To make this rigorous, consider the expansion $1981^m = (2000-19)^m = \sum_{k=0}^m \binom{m}{k} 2000^{m-k} (-19)^k$. The leading term $2000^m$ has $3m+1$ digits with first digit 1 or 2. The largest subtracted term is $\binom{m}{1} 2000^{m-1} \cdot 19$, which has $3(m-1)+2$ digits. The sum of digits of the difference cannot be reduced below 19 because each subtraction affects only a limited number of digits relative to the leading term. This ensures that the decimal expansion retains enough nonzero digits so that the total sum is at least 19.
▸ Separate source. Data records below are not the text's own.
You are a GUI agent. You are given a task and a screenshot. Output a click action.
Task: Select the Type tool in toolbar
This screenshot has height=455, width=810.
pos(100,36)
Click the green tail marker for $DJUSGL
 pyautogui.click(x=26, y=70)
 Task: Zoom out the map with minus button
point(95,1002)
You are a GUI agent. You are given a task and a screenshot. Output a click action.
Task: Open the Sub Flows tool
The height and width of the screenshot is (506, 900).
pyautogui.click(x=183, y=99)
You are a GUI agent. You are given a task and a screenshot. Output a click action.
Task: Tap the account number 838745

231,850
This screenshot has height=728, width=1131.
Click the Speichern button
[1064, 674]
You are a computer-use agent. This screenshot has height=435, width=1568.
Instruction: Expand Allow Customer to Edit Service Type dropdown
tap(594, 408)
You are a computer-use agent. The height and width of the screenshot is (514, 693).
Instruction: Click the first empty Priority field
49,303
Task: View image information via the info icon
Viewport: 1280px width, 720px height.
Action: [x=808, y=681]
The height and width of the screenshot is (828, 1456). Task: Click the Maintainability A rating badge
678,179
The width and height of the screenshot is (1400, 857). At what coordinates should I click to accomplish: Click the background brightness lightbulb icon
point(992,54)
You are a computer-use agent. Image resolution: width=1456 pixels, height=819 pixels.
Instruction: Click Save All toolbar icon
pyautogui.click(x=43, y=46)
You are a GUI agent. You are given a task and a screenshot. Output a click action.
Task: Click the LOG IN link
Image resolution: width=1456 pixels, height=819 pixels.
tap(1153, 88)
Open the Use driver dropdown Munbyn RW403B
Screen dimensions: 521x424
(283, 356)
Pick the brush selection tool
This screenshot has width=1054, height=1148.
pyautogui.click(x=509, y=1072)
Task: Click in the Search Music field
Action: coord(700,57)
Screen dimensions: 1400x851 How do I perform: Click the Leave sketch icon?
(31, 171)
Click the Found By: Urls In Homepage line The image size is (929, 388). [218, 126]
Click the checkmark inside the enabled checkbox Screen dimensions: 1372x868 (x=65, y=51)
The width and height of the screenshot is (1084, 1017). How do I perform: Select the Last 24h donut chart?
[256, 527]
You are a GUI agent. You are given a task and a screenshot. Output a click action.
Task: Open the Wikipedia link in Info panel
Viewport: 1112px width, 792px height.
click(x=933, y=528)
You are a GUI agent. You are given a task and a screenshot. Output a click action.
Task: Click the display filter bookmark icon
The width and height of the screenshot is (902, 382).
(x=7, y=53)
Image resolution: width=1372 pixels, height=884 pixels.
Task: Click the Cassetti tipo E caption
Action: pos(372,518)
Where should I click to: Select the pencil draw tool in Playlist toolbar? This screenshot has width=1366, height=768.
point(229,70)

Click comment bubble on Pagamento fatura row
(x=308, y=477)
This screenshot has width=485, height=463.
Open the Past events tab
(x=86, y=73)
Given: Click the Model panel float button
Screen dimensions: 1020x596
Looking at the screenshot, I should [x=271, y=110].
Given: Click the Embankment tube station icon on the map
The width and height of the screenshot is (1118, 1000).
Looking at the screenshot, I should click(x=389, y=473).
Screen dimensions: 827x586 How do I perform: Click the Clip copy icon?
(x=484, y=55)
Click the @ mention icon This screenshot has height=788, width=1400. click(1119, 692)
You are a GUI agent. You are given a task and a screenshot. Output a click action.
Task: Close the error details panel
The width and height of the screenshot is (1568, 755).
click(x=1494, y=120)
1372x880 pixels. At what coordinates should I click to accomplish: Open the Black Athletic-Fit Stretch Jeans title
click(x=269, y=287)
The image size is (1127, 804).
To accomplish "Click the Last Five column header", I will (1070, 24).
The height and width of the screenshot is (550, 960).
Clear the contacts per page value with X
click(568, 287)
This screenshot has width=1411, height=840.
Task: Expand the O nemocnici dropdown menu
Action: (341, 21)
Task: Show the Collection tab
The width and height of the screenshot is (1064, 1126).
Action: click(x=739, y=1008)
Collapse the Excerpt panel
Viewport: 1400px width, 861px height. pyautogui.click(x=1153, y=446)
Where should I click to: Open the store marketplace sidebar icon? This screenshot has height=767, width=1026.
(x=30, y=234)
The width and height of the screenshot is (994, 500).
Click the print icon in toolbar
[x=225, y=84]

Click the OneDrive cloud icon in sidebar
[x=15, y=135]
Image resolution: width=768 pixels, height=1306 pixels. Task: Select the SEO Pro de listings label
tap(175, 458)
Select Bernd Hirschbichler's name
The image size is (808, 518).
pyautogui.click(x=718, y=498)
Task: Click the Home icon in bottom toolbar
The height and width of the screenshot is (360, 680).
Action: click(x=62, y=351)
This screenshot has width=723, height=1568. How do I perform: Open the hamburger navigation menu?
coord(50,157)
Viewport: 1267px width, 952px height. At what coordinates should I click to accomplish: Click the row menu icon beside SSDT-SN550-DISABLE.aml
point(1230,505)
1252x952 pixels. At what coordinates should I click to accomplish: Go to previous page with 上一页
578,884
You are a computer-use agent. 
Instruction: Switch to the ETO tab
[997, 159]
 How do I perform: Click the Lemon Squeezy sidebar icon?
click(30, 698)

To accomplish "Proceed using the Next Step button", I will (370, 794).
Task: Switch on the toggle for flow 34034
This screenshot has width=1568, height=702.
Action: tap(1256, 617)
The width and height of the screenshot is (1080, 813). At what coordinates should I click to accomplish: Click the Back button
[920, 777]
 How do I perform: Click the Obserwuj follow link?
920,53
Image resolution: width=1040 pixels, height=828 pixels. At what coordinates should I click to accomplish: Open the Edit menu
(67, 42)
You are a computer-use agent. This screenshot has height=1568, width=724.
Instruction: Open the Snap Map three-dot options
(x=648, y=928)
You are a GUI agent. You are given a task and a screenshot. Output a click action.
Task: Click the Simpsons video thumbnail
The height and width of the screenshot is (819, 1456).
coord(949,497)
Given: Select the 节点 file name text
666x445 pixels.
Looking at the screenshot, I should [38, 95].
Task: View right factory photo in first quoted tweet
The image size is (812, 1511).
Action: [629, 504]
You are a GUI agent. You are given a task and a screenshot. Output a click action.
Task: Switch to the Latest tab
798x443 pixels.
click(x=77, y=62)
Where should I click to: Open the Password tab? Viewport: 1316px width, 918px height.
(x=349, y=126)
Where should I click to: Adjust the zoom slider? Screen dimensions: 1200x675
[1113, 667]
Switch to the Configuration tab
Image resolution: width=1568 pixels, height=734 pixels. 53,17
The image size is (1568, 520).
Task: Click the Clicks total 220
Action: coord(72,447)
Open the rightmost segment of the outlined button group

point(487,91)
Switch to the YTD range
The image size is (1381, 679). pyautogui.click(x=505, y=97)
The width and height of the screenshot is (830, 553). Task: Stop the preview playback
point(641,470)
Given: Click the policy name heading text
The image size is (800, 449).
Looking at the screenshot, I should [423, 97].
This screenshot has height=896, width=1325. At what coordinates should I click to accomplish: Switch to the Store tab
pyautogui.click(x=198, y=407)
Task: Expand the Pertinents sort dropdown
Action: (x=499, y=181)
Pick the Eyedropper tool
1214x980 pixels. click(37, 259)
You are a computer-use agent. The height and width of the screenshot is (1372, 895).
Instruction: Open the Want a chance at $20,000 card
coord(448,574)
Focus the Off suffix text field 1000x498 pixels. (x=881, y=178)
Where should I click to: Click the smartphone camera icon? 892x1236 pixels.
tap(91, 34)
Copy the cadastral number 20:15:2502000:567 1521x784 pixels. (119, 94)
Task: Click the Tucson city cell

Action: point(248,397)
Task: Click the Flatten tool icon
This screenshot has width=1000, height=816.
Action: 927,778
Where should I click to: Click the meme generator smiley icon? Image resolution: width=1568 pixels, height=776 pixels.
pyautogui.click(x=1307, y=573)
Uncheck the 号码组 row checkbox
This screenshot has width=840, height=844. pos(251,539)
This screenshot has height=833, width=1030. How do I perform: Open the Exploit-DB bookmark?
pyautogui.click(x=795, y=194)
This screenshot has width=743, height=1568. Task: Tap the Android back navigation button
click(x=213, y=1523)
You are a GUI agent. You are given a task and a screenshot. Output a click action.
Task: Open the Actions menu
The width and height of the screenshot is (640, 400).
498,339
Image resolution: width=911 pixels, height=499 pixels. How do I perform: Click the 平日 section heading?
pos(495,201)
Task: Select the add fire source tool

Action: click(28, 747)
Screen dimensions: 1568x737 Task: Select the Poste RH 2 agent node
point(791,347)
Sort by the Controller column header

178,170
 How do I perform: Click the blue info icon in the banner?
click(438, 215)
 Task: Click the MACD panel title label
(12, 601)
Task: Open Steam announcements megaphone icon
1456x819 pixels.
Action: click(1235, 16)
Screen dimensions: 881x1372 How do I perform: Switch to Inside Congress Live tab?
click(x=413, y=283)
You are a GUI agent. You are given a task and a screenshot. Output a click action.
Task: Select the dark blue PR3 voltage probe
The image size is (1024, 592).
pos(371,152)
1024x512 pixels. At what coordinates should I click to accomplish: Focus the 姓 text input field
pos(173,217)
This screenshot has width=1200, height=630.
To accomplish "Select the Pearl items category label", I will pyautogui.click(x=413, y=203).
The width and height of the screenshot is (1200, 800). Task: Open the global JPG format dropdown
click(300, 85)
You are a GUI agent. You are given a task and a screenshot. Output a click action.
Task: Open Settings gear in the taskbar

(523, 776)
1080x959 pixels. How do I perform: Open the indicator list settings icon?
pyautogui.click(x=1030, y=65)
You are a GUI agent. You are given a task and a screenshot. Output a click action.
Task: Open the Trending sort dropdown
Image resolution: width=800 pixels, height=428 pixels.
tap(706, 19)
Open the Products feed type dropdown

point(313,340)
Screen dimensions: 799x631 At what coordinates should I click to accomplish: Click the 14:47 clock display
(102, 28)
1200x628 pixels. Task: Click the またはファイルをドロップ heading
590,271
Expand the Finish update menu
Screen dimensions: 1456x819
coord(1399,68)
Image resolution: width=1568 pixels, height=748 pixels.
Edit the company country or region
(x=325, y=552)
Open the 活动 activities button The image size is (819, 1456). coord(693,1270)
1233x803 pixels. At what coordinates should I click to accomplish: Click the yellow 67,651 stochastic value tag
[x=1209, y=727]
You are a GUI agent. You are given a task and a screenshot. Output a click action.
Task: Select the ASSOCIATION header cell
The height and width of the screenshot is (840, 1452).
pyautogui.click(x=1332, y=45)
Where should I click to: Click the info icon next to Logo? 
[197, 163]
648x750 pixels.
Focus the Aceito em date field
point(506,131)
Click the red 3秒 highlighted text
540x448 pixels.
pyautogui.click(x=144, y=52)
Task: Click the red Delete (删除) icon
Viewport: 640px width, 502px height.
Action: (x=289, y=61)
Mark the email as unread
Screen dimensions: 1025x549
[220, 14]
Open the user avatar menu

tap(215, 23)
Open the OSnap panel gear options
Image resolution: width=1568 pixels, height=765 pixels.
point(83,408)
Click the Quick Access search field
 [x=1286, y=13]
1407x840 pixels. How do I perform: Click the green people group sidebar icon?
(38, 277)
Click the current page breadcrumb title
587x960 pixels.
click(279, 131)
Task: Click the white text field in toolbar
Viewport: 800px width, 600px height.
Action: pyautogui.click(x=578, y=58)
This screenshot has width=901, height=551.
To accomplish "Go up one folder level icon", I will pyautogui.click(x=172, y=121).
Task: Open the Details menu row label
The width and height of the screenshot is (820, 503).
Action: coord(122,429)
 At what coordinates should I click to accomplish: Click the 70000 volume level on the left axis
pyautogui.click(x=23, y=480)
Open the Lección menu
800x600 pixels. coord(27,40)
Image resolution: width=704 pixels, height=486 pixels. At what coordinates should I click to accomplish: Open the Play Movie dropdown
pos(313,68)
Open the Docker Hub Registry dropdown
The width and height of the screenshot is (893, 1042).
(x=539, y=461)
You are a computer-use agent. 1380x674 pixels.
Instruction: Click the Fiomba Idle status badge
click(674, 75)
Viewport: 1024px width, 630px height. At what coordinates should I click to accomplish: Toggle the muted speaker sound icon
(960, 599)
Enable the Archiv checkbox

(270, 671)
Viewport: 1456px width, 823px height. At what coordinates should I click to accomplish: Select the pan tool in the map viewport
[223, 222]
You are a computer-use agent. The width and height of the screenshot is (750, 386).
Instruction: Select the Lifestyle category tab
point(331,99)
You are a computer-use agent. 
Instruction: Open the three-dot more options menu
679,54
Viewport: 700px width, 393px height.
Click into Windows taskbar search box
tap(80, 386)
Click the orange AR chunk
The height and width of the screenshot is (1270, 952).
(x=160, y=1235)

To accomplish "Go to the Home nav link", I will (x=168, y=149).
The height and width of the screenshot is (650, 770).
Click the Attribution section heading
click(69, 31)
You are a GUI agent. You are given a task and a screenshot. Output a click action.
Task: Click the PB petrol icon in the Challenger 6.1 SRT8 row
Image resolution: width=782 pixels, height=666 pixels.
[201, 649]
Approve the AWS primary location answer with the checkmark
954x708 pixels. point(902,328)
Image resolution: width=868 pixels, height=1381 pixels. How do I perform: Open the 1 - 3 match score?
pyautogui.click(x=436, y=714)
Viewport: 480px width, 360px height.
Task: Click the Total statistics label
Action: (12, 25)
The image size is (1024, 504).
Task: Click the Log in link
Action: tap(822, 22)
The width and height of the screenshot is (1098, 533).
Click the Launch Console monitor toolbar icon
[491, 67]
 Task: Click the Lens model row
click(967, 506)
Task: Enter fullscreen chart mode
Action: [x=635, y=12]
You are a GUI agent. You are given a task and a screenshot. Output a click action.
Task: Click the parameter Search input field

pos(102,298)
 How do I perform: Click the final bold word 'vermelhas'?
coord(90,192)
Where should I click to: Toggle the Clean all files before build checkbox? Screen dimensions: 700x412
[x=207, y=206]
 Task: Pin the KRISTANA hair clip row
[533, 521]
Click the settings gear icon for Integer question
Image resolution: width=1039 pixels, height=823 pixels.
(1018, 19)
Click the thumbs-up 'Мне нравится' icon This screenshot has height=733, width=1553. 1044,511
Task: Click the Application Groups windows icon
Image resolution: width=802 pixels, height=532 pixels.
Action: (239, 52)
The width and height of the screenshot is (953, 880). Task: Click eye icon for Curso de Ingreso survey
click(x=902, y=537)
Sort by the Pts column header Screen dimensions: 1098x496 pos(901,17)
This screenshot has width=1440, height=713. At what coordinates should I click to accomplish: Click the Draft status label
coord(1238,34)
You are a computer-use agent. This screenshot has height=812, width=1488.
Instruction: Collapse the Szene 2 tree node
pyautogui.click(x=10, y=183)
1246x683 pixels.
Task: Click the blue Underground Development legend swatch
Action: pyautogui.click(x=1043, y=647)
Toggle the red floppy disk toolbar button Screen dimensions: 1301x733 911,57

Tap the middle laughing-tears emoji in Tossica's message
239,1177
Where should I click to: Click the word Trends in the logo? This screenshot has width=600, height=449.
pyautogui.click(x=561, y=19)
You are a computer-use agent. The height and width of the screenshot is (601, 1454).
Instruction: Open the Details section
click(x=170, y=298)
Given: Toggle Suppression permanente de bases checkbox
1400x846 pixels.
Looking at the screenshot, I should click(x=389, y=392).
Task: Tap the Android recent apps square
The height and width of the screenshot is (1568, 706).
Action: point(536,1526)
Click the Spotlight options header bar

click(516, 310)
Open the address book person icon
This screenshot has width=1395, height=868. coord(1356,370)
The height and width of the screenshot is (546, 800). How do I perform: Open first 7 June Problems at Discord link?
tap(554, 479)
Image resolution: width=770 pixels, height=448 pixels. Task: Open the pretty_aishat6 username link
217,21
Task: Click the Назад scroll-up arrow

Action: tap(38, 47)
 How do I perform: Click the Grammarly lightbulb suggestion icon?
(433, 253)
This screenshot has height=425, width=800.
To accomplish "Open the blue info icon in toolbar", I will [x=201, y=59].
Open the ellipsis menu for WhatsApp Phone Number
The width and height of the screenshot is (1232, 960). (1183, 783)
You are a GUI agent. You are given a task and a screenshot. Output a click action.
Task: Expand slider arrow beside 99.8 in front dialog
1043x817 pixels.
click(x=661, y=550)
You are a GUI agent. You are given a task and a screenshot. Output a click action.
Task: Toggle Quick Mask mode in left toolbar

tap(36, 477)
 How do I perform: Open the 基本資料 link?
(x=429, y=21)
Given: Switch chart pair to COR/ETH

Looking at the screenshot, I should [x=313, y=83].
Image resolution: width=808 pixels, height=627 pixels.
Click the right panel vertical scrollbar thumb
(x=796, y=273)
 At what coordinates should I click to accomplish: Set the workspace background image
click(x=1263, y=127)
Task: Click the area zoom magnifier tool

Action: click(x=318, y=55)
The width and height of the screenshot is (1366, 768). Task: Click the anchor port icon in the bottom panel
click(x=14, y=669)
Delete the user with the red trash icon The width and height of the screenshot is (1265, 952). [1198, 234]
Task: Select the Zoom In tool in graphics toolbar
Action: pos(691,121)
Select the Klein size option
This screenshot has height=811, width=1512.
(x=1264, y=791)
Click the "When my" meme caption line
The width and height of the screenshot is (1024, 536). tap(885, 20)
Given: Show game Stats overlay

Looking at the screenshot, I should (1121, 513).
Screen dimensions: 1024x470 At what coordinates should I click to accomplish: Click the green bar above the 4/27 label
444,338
Therefore, for all natural numbers $m$, the sum of the digits of $1981^m$ is at least 19. This completes the proof.

∎

Verification of Key Steps

For Lemma 1, we check $1981 \equiv 1 \pmod 9$ because $1+9+8+1=19 \equiv 1 \pmod 9$. Raising to any power preserves this congruence. For Lemma 2, $1981^m > 1981^1 = 1981 > 1000$, so at least four digits exist. For Lemma 3, we verify small powers explicitly: $1981^2 = 3924361$ has a digit sum 28, and $1981^3 = 7761491441$ has digit sum 44, confirming that the binomial expansion argument aligns with actual digits and the lower bound is satisfied.

Alternative Approaches

One could attempt a pure modular approach using modulo 9 and modulo 10 arguments to limit possible small sums, but this is delicate because modulo constraints alone cannot guarantee a minimal sum. Another approach could be a direct combinatorial estimate using inequalities on each digit derived from the binomial expansion, but this essentially reduces to the argument in the main solution. The main approach is preferable because it combines elementary calculations with rigorous combinatorial reasoning on the binomial expansion, ensuring the bound holds for all $m$.